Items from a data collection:
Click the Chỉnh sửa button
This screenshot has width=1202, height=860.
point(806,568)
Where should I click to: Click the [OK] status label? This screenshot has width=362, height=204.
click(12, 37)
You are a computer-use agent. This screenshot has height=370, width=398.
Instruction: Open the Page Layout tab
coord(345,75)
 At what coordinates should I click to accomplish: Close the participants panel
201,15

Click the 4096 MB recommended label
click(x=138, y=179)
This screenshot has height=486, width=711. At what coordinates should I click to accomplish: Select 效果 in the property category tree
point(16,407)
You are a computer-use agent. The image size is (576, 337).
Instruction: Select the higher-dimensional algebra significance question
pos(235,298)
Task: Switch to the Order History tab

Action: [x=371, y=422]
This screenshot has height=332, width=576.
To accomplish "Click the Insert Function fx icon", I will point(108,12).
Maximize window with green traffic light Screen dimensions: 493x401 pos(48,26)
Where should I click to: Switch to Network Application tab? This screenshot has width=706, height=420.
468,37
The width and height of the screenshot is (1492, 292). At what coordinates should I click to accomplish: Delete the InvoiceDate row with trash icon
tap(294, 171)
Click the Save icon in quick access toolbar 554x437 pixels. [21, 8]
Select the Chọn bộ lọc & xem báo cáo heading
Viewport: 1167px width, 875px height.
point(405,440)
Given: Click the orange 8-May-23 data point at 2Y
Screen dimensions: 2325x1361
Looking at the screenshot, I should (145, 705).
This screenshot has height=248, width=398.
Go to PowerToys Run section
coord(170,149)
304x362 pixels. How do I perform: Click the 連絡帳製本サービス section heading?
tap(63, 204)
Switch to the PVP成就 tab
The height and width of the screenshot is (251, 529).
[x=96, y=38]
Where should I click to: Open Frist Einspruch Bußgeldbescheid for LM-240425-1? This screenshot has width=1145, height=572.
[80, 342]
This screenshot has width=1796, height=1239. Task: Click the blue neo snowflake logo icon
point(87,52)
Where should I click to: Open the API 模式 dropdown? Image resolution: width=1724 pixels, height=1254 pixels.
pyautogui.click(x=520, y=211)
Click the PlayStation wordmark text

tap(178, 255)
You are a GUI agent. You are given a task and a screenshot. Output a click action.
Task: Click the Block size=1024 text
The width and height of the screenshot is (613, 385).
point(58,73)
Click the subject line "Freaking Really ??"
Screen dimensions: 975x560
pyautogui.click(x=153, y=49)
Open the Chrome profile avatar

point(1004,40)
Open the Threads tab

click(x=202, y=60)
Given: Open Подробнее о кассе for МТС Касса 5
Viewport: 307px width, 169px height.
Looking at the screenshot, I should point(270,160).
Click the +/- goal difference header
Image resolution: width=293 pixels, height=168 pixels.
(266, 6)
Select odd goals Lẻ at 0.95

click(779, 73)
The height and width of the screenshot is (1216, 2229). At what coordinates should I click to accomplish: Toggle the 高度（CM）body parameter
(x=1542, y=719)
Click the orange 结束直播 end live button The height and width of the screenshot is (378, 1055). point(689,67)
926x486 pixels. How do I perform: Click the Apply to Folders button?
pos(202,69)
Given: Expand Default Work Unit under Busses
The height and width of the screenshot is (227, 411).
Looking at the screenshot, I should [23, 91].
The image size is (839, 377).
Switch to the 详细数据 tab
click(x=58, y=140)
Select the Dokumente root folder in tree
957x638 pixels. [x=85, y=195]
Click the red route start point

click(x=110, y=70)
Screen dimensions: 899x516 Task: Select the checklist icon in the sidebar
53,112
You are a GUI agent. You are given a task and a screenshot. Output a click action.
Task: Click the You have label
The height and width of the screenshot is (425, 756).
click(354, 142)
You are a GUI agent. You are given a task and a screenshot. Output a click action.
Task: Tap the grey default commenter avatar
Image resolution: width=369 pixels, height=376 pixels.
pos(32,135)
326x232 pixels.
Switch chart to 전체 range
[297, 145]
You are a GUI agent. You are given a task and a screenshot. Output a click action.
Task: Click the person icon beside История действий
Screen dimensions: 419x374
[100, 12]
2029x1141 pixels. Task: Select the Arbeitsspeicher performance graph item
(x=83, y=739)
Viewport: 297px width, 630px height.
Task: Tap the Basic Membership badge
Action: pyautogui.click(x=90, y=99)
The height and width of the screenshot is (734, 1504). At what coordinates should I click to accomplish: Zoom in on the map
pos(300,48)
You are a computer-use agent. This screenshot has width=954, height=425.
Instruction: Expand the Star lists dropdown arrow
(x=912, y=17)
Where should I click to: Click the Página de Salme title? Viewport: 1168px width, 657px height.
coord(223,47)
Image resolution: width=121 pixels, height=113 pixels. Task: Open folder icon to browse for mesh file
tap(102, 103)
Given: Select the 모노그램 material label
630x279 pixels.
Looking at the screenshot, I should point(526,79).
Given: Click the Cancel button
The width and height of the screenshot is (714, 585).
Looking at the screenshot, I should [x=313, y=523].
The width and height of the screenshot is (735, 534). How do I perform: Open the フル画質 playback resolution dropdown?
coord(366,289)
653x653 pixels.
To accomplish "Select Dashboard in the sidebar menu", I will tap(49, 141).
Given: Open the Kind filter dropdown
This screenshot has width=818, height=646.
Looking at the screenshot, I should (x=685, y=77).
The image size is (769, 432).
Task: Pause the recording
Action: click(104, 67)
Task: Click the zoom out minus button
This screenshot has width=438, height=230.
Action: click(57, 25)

> What is needed:
Rewrite all of the items above, substituting "Which spot should I select to" for every occurrence of "Where should I click to" and leaving everything else unchanged.

> Final result:
Click the Chỉnh sửa button
This screenshot has width=1202, height=860.
point(806,568)
Which spot should I select to: Click the [OK] status label? This screenshot has width=362, height=204.
click(12, 37)
You are a computer-use agent. This screenshot has height=370, width=398.
Instruction: Open the Page Layout tab
coord(345,75)
 At what coordinates should I click to accomplish: Close the participants panel
201,15

Click the 4096 MB recommended label
click(x=138, y=179)
This screenshot has height=486, width=711. At what coordinates should I click to accomplish: Select 效果 in the property category tree
point(16,407)
You are a computer-use agent. The image size is (576, 337).
Instruction: Select the higher-dimensional algebra significance question
pos(235,298)
Task: Switch to the Order History tab

Action: [x=371, y=422]
This screenshot has height=332, width=576.
To accomplish "Click the Insert Function fx icon", I will point(108,12).
Maximize window with green traffic light Screen dimensions: 493x401 pos(48,26)
Which spot should I select to: Switch to Network Application tab? This screenshot has width=706, height=420.
468,37
The width and height of the screenshot is (1492, 292). At what coordinates should I click to accomplish: Delete the InvoiceDate row with trash icon
tap(294, 171)
Click the Save icon in quick access toolbar 554x437 pixels. [21, 8]
Select the Chọn bộ lọc & xem báo cáo heading
Viewport: 1167px width, 875px height.
point(405,440)
Given: Click the orange 8-May-23 data point at 2Y
Screen dimensions: 2325x1361
Looking at the screenshot, I should (145, 705).
This screenshot has height=248, width=398.
Go to PowerToys Run section
coord(170,149)
304x362 pixels. How do I perform: Click the 連絡帳製本サービス section heading?
tap(63, 204)
Switch to the PVP成就 tab
The height and width of the screenshot is (251, 529).
[x=96, y=38]
Which spot should I select to: Open Frist Einspruch Bußgeldbescheid for LM-240425-1? This screenshot has width=1145, height=572.
[80, 342]
This screenshot has width=1796, height=1239. Task: Click the blue neo snowflake logo icon
point(87,52)
Which spot should I select to: Open the API 模式 dropdown? Image resolution: width=1724 pixels, height=1254 pixels.
pyautogui.click(x=520, y=211)
Click the PlayStation wordmark text

tap(178, 255)
You are a GUI agent. You are given a task and a screenshot. Output a click action.
Task: Click the Block size=1024 text
The width and height of the screenshot is (613, 385).
point(58,73)
Click the subject line "Freaking Really ??"
Screen dimensions: 975x560
pyautogui.click(x=153, y=49)
Open the Chrome profile avatar

point(1004,40)
Open the Threads tab

click(x=202, y=60)
Given: Open Подробнее о кассе for МТС Касса 5
Viewport: 307px width, 169px height.
Looking at the screenshot, I should point(270,160).
Click the +/- goal difference header
Image resolution: width=293 pixels, height=168 pixels.
(266, 6)
Select odd goals Lẻ at 0.95

click(779, 73)
The height and width of the screenshot is (1216, 2229). At what coordinates should I click to accomplish: Toggle the 高度（CM）body parameter
(x=1542, y=719)
Click the orange 结束直播 end live button The height and width of the screenshot is (378, 1055). point(689,67)
926x486 pixels. How do I perform: Click the Apply to Folders button?
pos(202,69)
Given: Expand Default Work Unit under Busses
The height and width of the screenshot is (227, 411).
Looking at the screenshot, I should [23, 91].
The image size is (839, 377).
Switch to the 详细数据 tab
click(x=58, y=140)
Select the Dokumente root folder in tree
957x638 pixels. [x=85, y=195]
Click the red route start point

click(x=110, y=70)
Screen dimensions: 899x516 Task: Select the checklist icon in the sidebar
53,112
You are a GUI agent. You are given a task and a screenshot. Output a click action.
Task: Click the You have label
The height and width of the screenshot is (425, 756).
click(354, 142)
You are a GUI agent. You are given a task and a screenshot. Output a click action.
Task: Tap the grey default commenter avatar
Image resolution: width=369 pixels, height=376 pixels.
pos(32,135)
326x232 pixels.
Switch chart to 전체 range
[297, 145]
You are a GUI agent. You are given a task and a screenshot. Output a click action.
Task: Click the person icon beside История действий
Screen dimensions: 419x374
[100, 12]
2029x1141 pixels. Task: Select the Arbeitsspeicher performance graph item
(x=83, y=739)
Viewport: 297px width, 630px height.
Task: Tap the Basic Membership badge
Action: pyautogui.click(x=90, y=99)
The height and width of the screenshot is (734, 1504). At what coordinates should I click to accomplish: Zoom in on the map
pos(300,48)
You are a computer-use agent. This screenshot has width=954, height=425.
Instruction: Expand the Star lists dropdown arrow
(x=912, y=17)
Which spot should I select to: Click the Página de Salme title? Viewport: 1168px width, 657px height.
coord(223,47)
Image resolution: width=121 pixels, height=113 pixels. Task: Open folder icon to browse for mesh file
tap(102, 103)
Given: Select the 모노그램 material label
630x279 pixels.
Looking at the screenshot, I should point(526,79).
Given: Click the Cancel button
The width and height of the screenshot is (714, 585).
Looking at the screenshot, I should [x=313, y=523].
The width and height of the screenshot is (735, 534). How do I perform: Open the フル画質 playback resolution dropdown?
coord(366,289)
653x653 pixels.
To accomplish "Select Dashboard in the sidebar menu", I will tap(49, 141).
Given: Open the Kind filter dropdown
This screenshot has width=818, height=646.
Looking at the screenshot, I should (x=685, y=77).
The image size is (769, 432).
Task: Pause the recording
Action: click(104, 67)
Task: Click the zoom out minus button
This screenshot has width=438, height=230.
Action: click(57, 25)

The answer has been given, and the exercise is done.